__TASK STATEMENT__. The output must start at the line containing "Where should I click to: Expand" in the records below and stop at the last line, matching each line exactly and leaving out every picture.

__Stored data entries__.

______

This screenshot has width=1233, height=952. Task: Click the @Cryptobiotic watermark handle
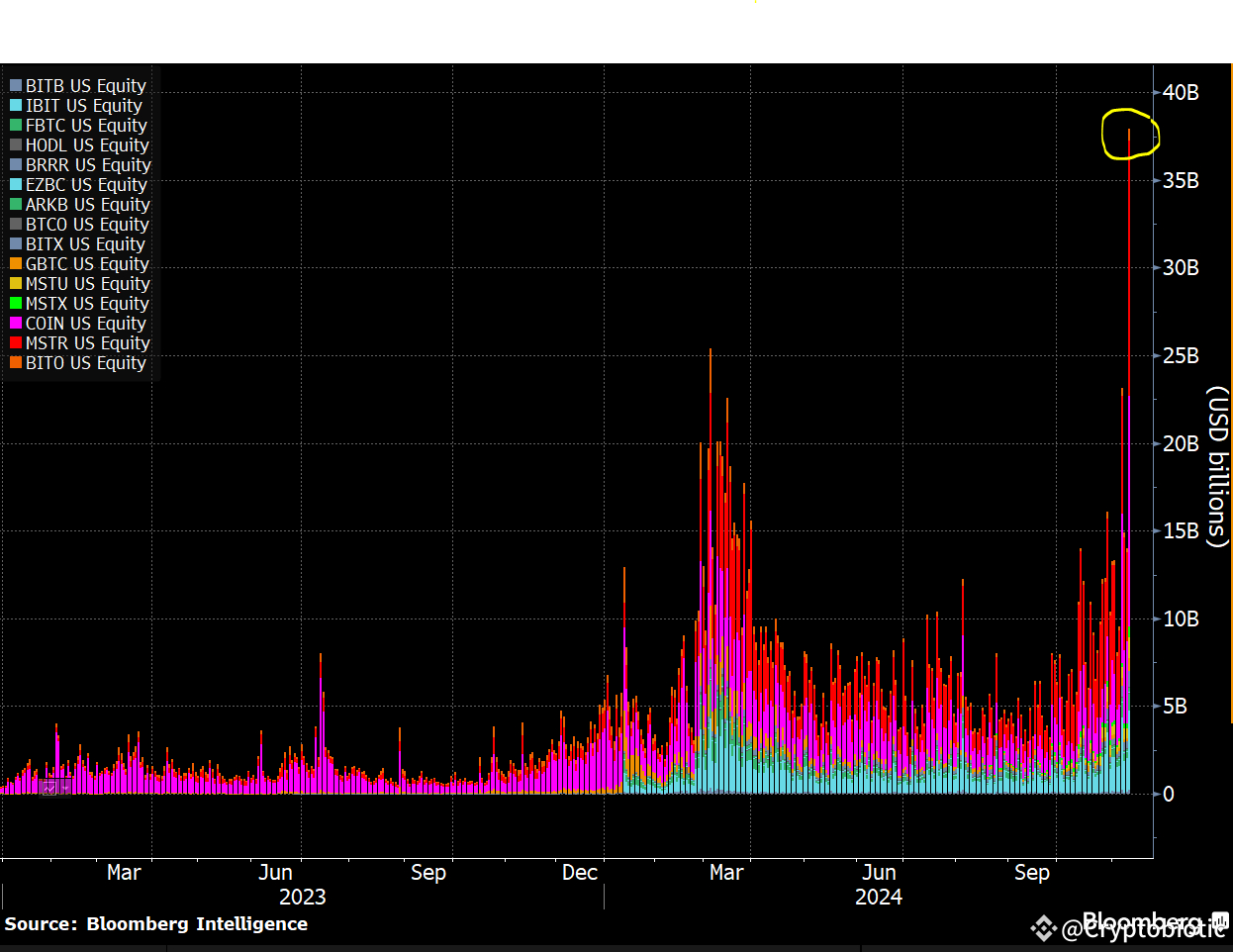pyautogui.click(x=1143, y=929)
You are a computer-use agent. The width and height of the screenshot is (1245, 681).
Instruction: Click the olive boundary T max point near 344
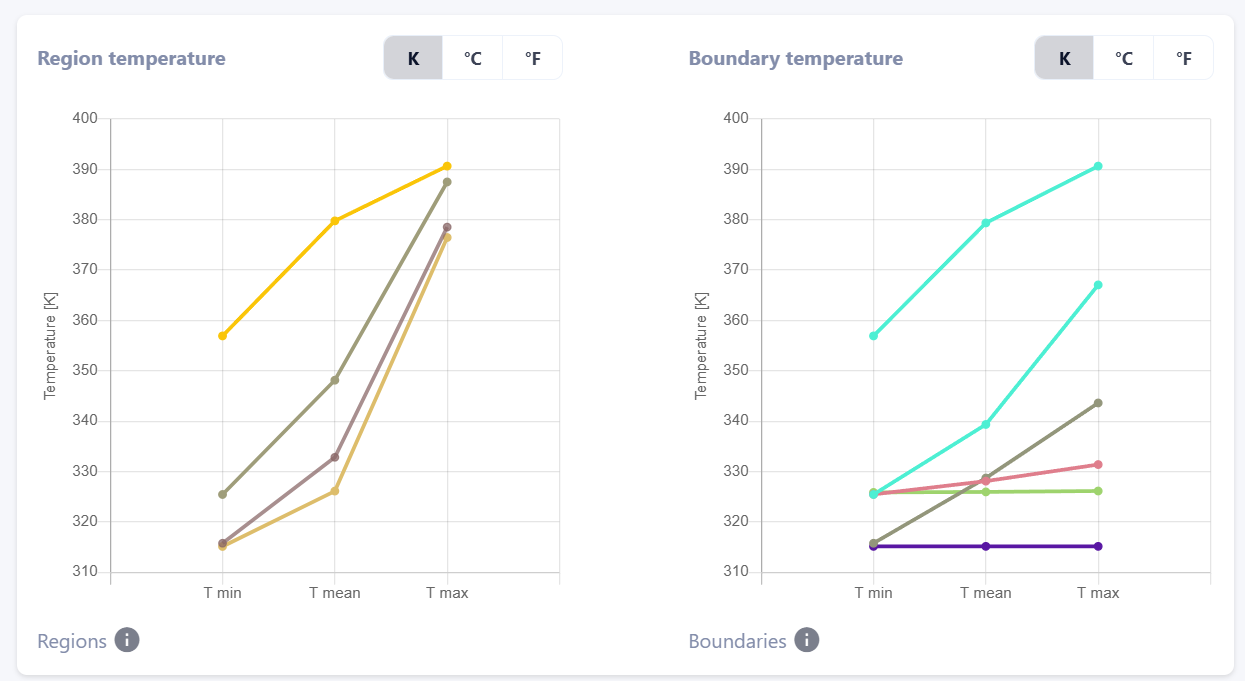1098,403
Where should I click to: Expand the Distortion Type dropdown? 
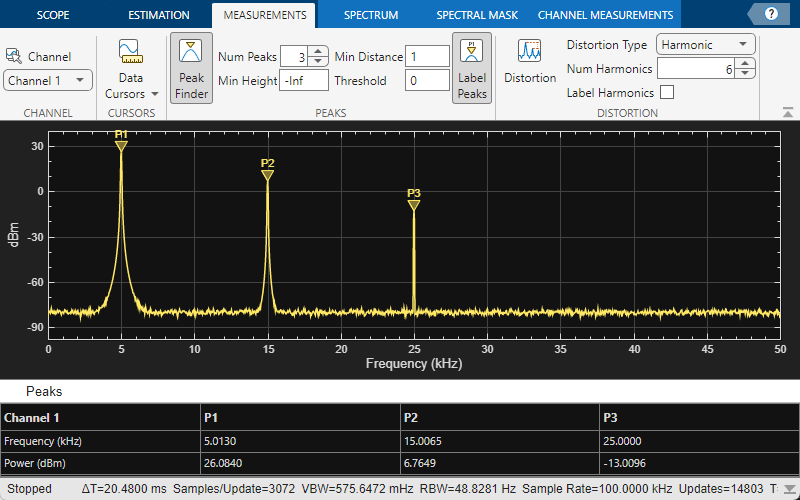[706, 45]
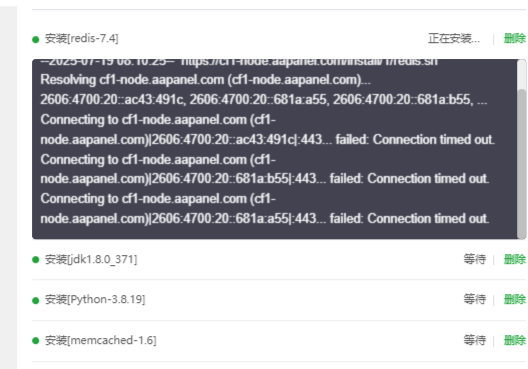Click the log panel scrollbar thumb
The image size is (528, 369).
click(x=522, y=164)
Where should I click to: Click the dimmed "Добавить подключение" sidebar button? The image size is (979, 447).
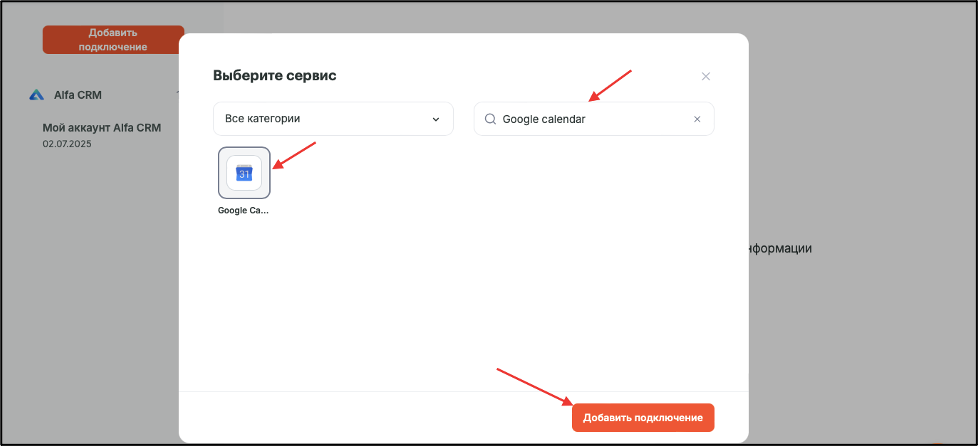point(113,39)
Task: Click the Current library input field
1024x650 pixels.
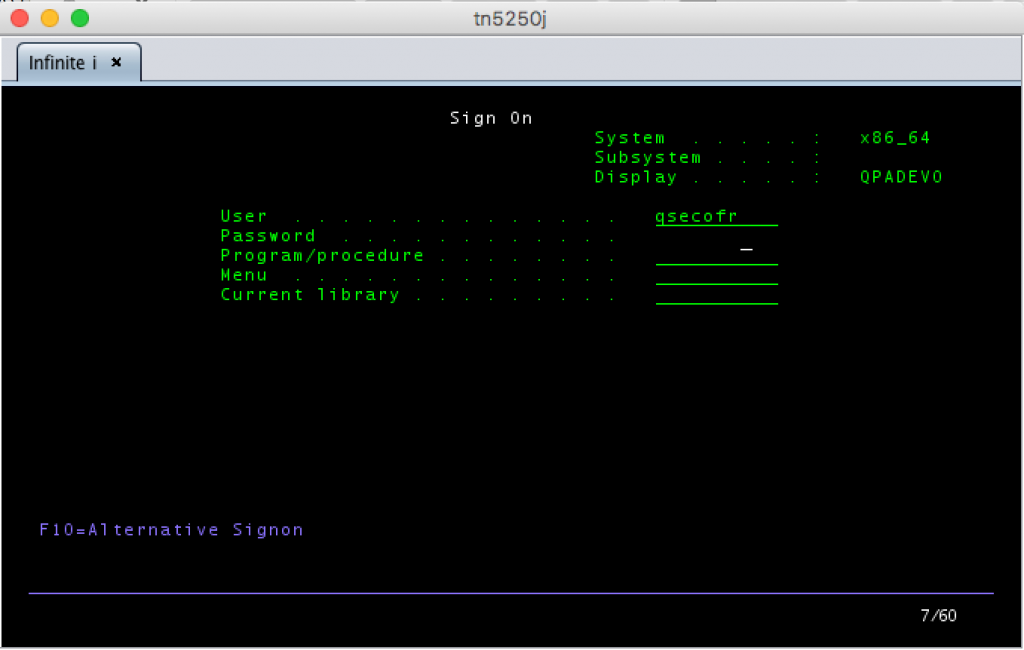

______

__THE ANSWER__.
Where should I click to: Expand the Distortion Type dropdown? 
[706, 45]
Click the log panel scrollbar thumb
The image size is (528, 369).
click(x=522, y=164)
Where should I click to: Click the dimmed "Добавить подключение" sidebar button? The image size is (979, 447).
point(113,39)
Task: Click the Current library input field
1024x650 pixels.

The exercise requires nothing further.